The Jon Spencer Blues Explosion - Dirty Shirt Rock 'n' Roll - Albums - Reviews - Soundblab

The Jon Spencer Blues Explosion - Dirty Shirt Rock 'n' Roll

by Andy Brown Rating:9 Release Date:2010-07-23

Ladies and gentleman let me introduce to you the one, the only, the unstoppable, the most groovy Bluuuuessssss Exxploooosion! Yeah!...Jon Spencer is a pretty excitable chap - hollering, yelling, sneering and shaking his way through 22 of the Blues Explosions finest moments. Dirty Shirt Rock 'n' Roll includes tracks from their self-titled early 90s debut, through 1994s excellent Orange album and up to 2002 release Plastic Fang.

Much like that other great rock 'n' roll outsider Billy Childish, The Jon Spencer Blues Explosion manage to tap into the primal, joyful and barley restrained spirit of rock 'n' roll and make it their own.
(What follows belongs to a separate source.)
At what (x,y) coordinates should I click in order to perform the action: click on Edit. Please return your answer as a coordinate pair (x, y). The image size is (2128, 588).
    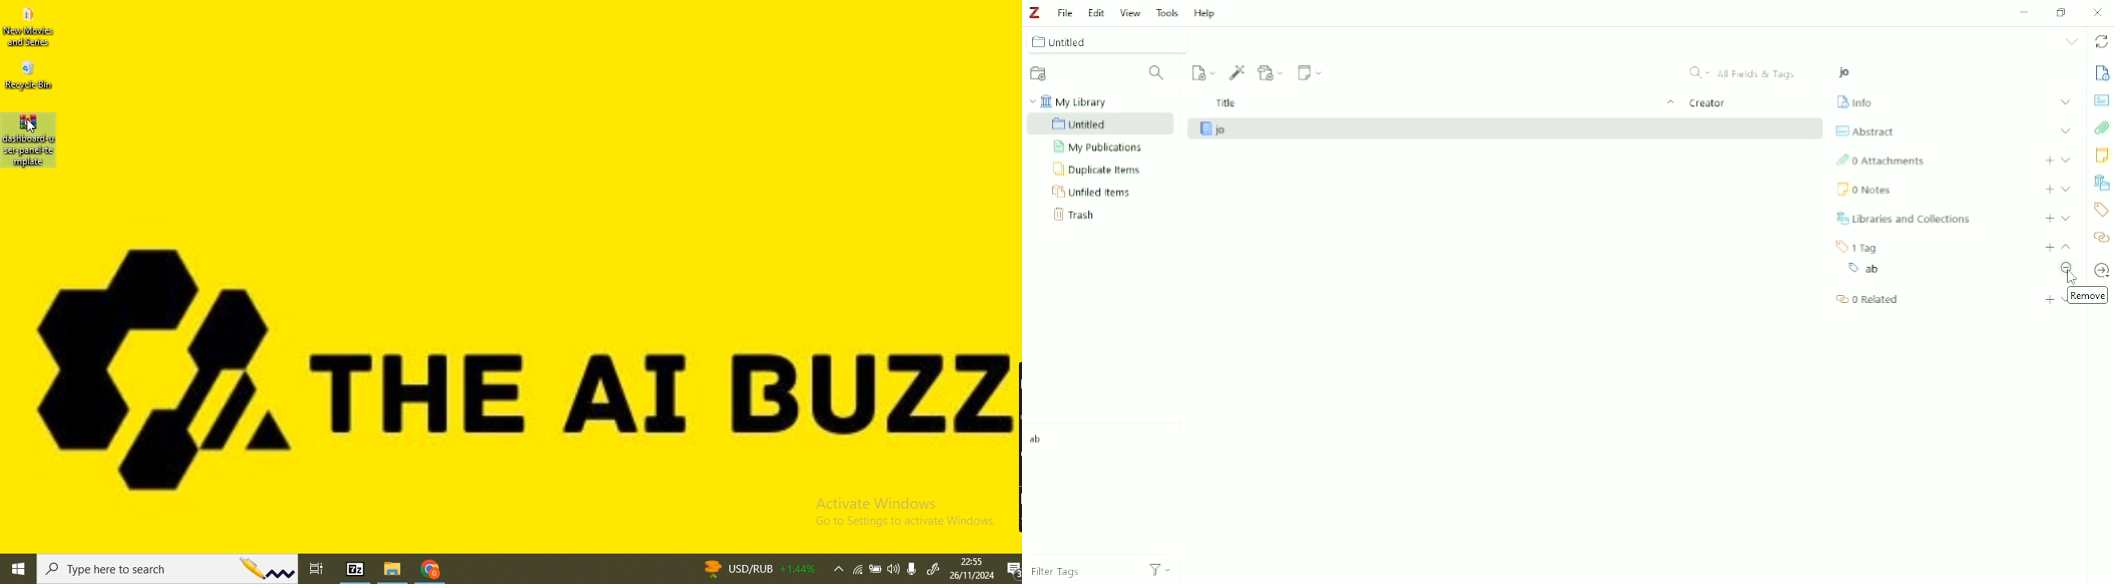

There's a natural groove running through these tracks - a possessed, irresistible force even; a rhythm section as tight, loose and damn near perfect as you could hope for. It's there in the down and dirty riffs snaking through 'Train # 2' and 'History of Sex', in the lumbering swagger of 'Blues X Man' as the backing singers coo "Blues Explosion" and it's there in the stuttering blues of 'Leave Me Alone So I Can Rock Again'. Spencer struts and wails through the noise and it's a beautiful racket.
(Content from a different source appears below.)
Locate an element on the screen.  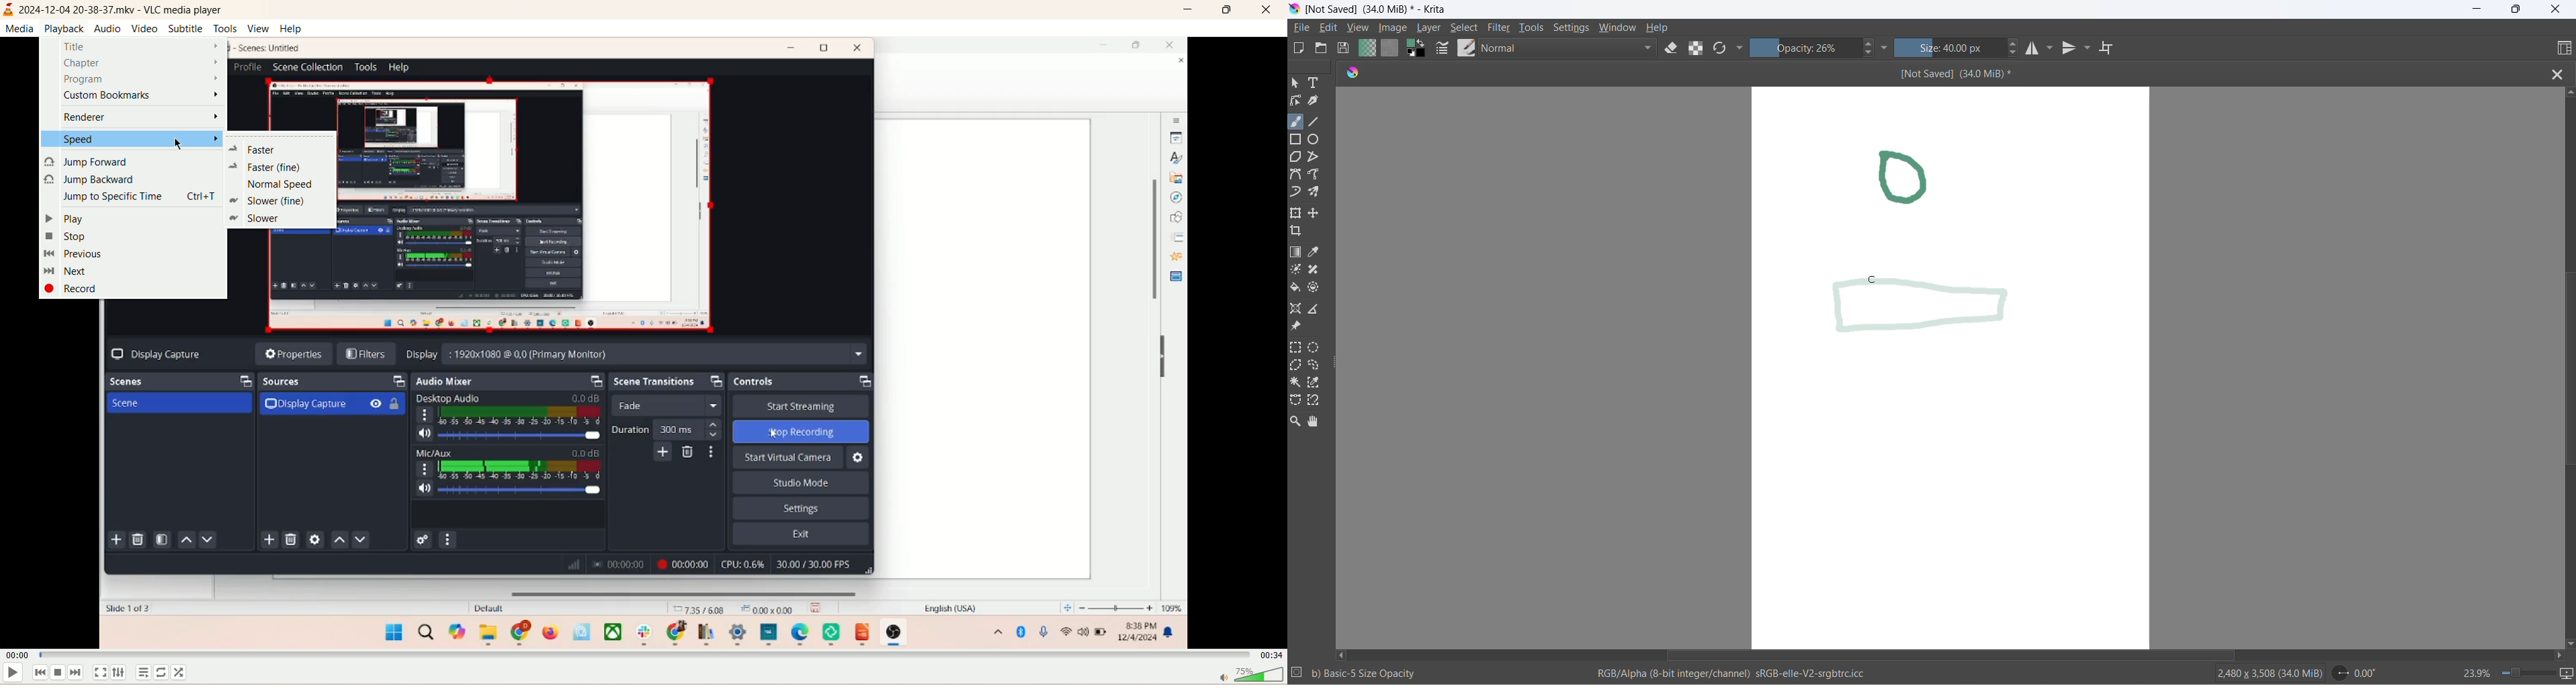
more settings dropdown button is located at coordinates (1885, 47).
Perhaps the best track here comes in the form of 1994 single 'Bellbottoms'. First of all there's the unexpected string section, then those feverish guitars, incredible drums and joyous shouts of "Bellbottoms! Bellbottoms!" It's so huge sounding it borders on the ridiculous; Spencer does his best curled lip Elvis impression and it might just be about a pair of fashion-dubious trousers, yet it manages to be just about the most exciting, underappreciated rock track of the 90s. Elsewhere you get to enjoy the frantic clatter of 'Wail', the shimmering seduction of 'Magic Colours', the sexual funk of 'Afro' and the metallic blues-riff perfection of 'Chicken Dog' - it's a pretty faultless selection.
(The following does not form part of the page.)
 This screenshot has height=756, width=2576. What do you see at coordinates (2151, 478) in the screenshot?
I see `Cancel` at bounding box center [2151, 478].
The band's sound hasn't stayed static either, from their early lo-fi punked-up blues-rock to their sonic experiments with hip hop producer Dan the Automator- the Blues Explosion have kept things fresh. While some of their later albums split fans down the middle, the pure rock 'n' roll thrills of the tracks representing those albums here can't be denied. So 'Flavor (remix)' and 'Talk about the Blues' have their fair share of hip hop moments and studio manipulation in amongst the blues riffs yet, unlike the cringe-fests they could have been, they actually work really well. Much like the previously mentioned madness of 'Bellbottoms', this band have a knack for taking seemingly inappropriate sounds and making them pure, unadulterated Blues Explosion!

The Blues Explosion live in a hyper rock universe- with Elvis Presley, Cadillac cars, the blues and bad booze mixing with punk rock, noise, (a bit of) hip hop and a whole load of good times. It's a mix that works well too - where the past and the future of rock 'n' roll collide you'll find The Jon Spencer Blues Explosion standing on the bar and playing like their lives depended on it. After this it's worth looking up A Ass Pocket of Whiskey their collaborative effort with blues legend RL Burnside, represented here by 'Shake 'Em on Down'. Then again, it's all pretty good, silence the doubters - it's a Blooooozzzee Expllllosion!